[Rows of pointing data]
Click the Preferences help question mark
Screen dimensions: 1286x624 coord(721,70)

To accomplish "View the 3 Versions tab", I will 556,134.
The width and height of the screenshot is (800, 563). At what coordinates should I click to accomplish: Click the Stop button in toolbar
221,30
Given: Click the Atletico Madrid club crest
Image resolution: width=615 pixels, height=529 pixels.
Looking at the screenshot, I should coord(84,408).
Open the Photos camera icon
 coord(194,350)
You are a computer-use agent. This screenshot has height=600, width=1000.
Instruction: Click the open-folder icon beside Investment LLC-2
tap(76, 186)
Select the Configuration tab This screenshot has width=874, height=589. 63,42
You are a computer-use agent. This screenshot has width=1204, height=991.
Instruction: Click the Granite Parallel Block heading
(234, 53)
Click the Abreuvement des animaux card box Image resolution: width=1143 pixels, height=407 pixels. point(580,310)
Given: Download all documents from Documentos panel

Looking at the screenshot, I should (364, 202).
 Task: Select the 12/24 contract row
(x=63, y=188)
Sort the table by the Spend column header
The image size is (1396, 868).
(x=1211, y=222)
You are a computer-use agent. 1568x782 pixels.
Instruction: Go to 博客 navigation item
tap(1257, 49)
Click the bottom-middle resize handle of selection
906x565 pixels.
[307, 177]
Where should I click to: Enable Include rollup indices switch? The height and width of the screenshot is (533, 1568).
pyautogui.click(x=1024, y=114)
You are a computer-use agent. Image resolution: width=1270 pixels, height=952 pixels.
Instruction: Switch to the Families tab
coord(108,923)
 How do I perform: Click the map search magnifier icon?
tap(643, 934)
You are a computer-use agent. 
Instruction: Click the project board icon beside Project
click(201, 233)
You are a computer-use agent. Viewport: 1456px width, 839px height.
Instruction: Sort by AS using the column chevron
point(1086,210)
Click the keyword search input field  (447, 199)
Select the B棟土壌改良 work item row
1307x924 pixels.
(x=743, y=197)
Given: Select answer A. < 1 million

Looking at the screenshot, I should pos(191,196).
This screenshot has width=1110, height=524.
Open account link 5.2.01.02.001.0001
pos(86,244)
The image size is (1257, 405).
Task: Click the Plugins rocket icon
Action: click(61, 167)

THE REQUEST:
Transcribe the material word for word, beginning with its first line and ending after the line that contains "tap(643, 934)".

ANSWER TO THIS TASK:
Click the Preferences help question mark
Screen dimensions: 1286x624 coord(721,70)

To accomplish "View the 3 Versions tab", I will 556,134.
The width and height of the screenshot is (800, 563). At what coordinates should I click to accomplish: Click the Stop button in toolbar
221,30
Given: Click the Atletico Madrid club crest
Image resolution: width=615 pixels, height=529 pixels.
Looking at the screenshot, I should coord(84,408).
Open the Photos camera icon
 coord(194,350)
You are a computer-use agent. This screenshot has height=600, width=1000.
Instruction: Click the open-folder icon beside Investment LLC-2
tap(76, 186)
Select the Configuration tab This screenshot has width=874, height=589. 63,42
You are a computer-use agent. This screenshot has width=1204, height=991.
Instruction: Click the Granite Parallel Block heading
(234, 53)
Click the Abreuvement des animaux card box Image resolution: width=1143 pixels, height=407 pixels. point(580,310)
Given: Download all documents from Documentos panel

Looking at the screenshot, I should (364, 202).
 Task: Select the 12/24 contract row
(x=63, y=188)
Sort the table by the Spend column header
The image size is (1396, 868).
(x=1211, y=222)
You are a computer-use agent. 1568x782 pixels.
Instruction: Go to 博客 navigation item
tap(1257, 49)
Click the bottom-middle resize handle of selection
906x565 pixels.
[307, 177]
Where should I click to: Enable Include rollup indices switch? The height and width of the screenshot is (533, 1568).
pyautogui.click(x=1024, y=114)
You are a computer-use agent. Image resolution: width=1270 pixels, height=952 pixels.
Instruction: Switch to the Families tab
coord(108,923)
 How do I perform: Click the map search magnifier icon?
tap(643, 934)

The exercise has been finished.